Глава 3
Штурм Гончаровки
I
Группа двигалась очень медленно. Вязкая жижа, граничащая с трясиной, не давала развить скорость. Конца болоту не было видно. По расчетам Аникина, до села оставалось еще около трети пройденного. Бойцы вымотались и все громче роптали.
— Товарищ командир, а кто ее знает, эту польскую бабу… — не особо приглушая голос, возмущался Талатёнков. — Она на таком же балакает, как те эсэсовцы, которых мы в лесу крошили… Может, она из ихних же, а?..
— Экономь силы, Телок… а то сам, как баба, языком мелешь больше, чем надо… — урезонивал его Аникин. — Она Якима из-под огня вытащила…

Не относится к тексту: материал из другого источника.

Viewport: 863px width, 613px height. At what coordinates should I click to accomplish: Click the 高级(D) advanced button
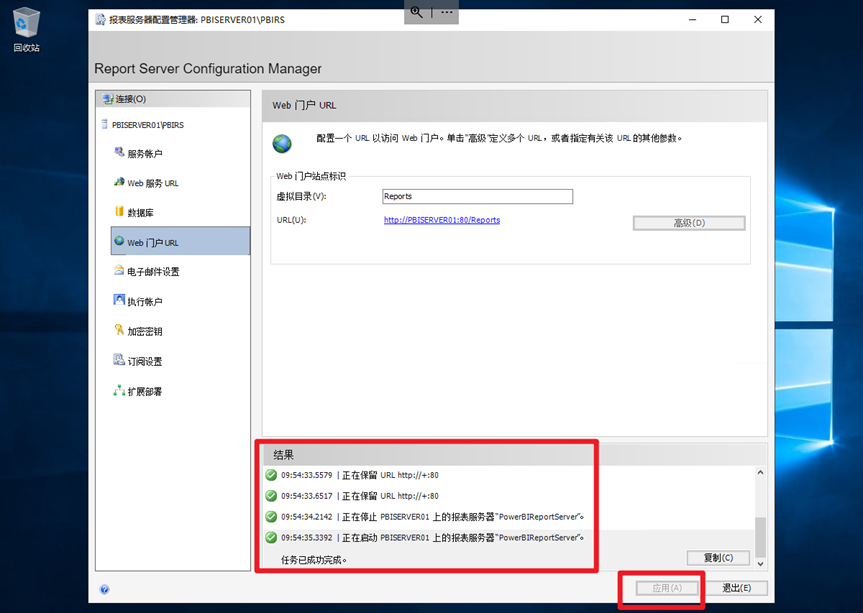click(689, 223)
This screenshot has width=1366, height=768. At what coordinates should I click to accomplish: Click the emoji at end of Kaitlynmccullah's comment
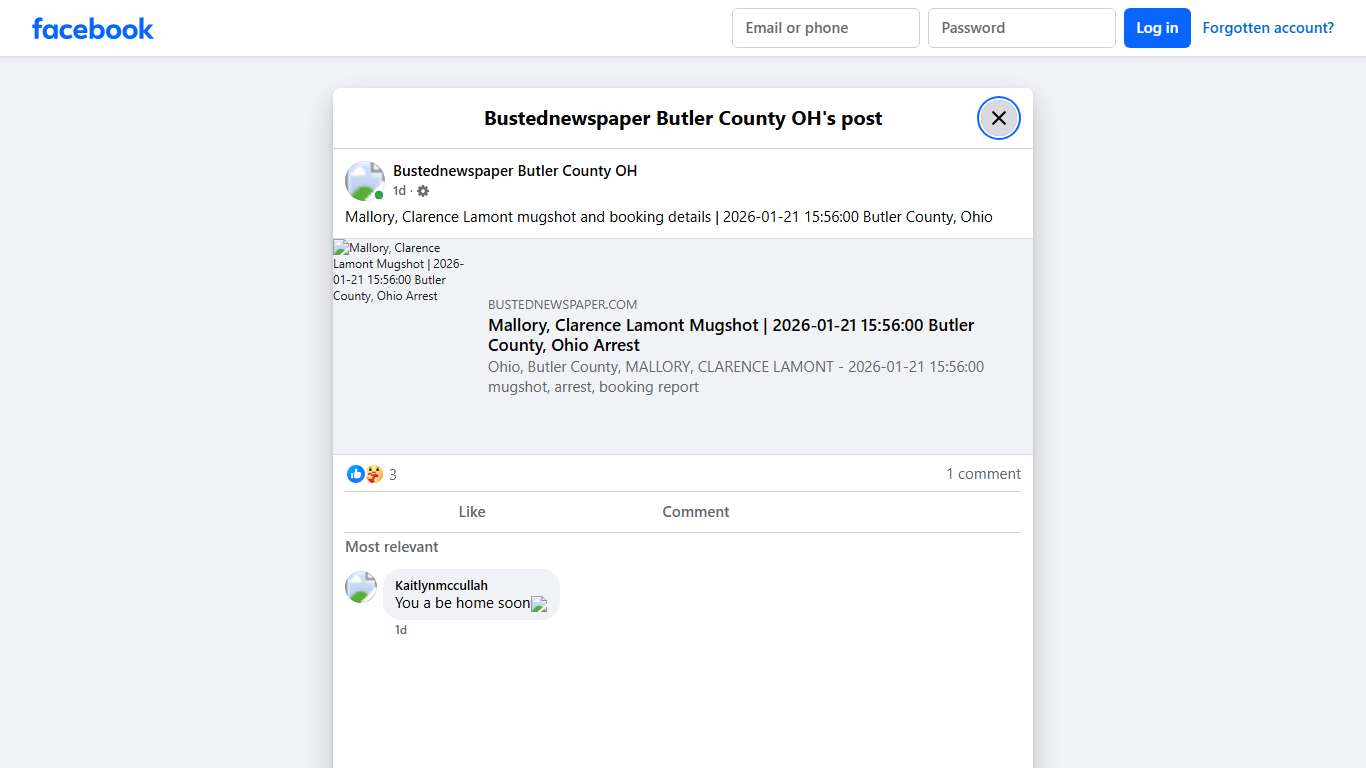point(540,604)
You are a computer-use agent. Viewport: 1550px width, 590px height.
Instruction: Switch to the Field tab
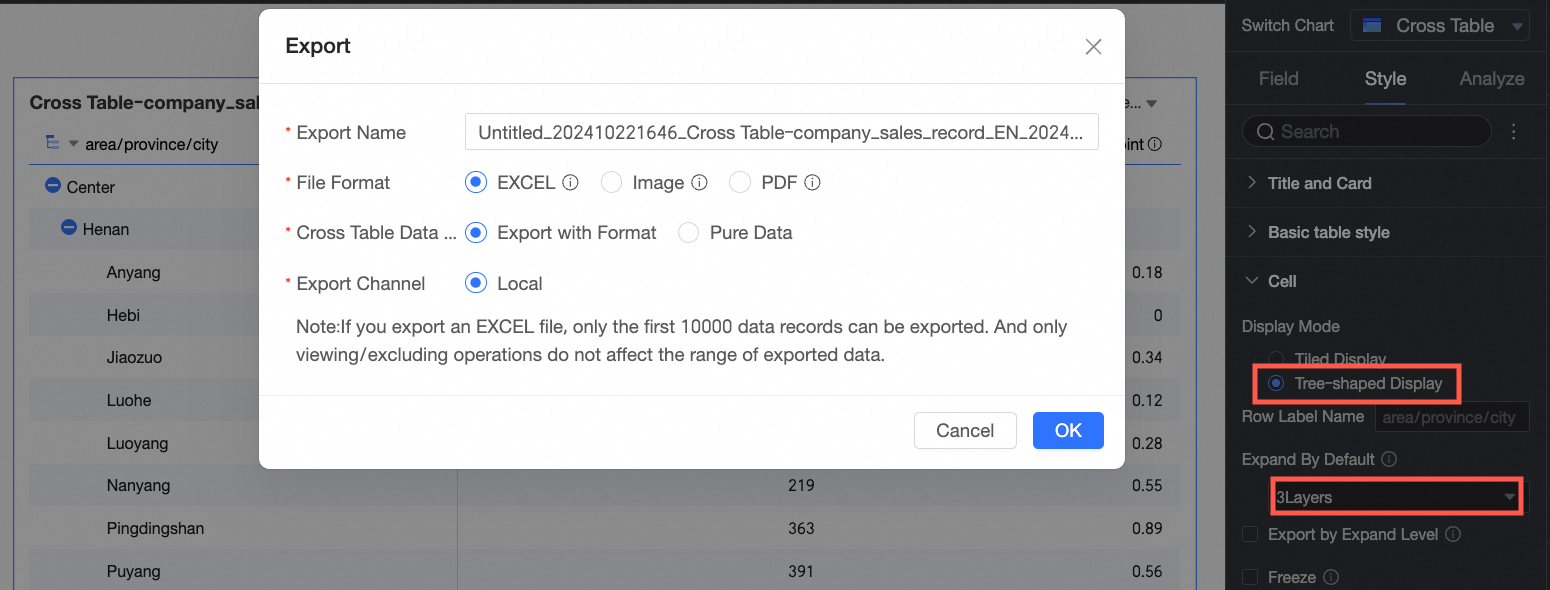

По лицу Карпенко было видно, что ему стоило немалого труда сдержаться и не вставить свои пару ласковых на эту же тему. Он так и пожирал глазами Агнешкину спину. Они выбрались на небольшой пригорок — пятачок относительно твердой земли. Хотя она от непрерывного дождя размокла и в момент превращалась в хлюпающую грязь.
— Перекур, — коротко бросил Андрей. Он видел, что людям надо дать хотя бы несколько минут передышки.
Все повалились на землю, не обращая на грязь ни малейшего внимания. Агнешка не отпускала раненого. Вместе с Маданом они аккуратно уложили Якима на подстеленную шинель.
— Смотри-ка, как салабон старается. Простачком прикидывался, а сам возле бабы втихаря уже примастырился… — заметил Жила, осторожно высыпая из кисета щепотку махорки на огрызок бумажки.
Мадан покраснел, как вареный рак, и сделал несколько шагов в сторону. Карпенко будто ждал момента. Он тут же подскочил к Агнешке и полулежащему Якиму.
— Осторожно… Что ж ты, малый, раненого на землю кидаешь, — с этими словами, изображая заботу и участие, он рукой ухватил Якима за здоровое плечо. Тело его прижалось к женщине. Она попыталась отстраниться, но Карпенко ухватил ее за руку.
— Не можно, пан… — потянула она руку.
— Чего ж ты такая неласковая… — сквозь зубы процедил Карпенко.
— Ну, ты… — взъярился вдруг Яким. Он попытался ухватиться за Карпенко, но тот успел отскочить. Якимов с гримасой боли повалился на землю. Он не упал благодаря тому, что Агнешка продолжала его удерживать.
— Ты чего, Яким! — зло пробурчал Карпенко. — Под немцев, значится, можно стелиться! Или эти… эсэсовцы пятнистые… А я, между прочим, тоже украинец… Слышишь, как тебя там, Агнесса…
Женщина боязливо оглянулась на него, потом на Аникина и прижалась еще теснее к раненому.
— Тронешь ее, гаденыш, пожалеешь… — морщась от боли, выдохнул Яким. — Понял, украинец?..
— А ты мне не угрожай, — воинственно ощетинился Карпенко. — Не на нарах, у себя в бараке вшивом. Тут, на фронте, таких героев быстро уму-разуму учат…
— Прикуси язык! — угрожающе, глухо произнес Андрей. — Замолкни… Понял?
— Понял… — с досадой произнес Карпенко. — И чего это вдруг, командир, такая забота? О ком, об этой подстилке эсэсовской? Конечно, те, эсэсовцы пятнистые, они ж свои, хохлы…
— Вони не свои… — вдруг сказала женщина. — Вони не свои…
Она твердила эти слова, как заклинание и молитву, снова и снова. Лицо ее сделалось жестким, взгляд наполнился ненавистью, а потом вдруг она упала на землю и зарыдала.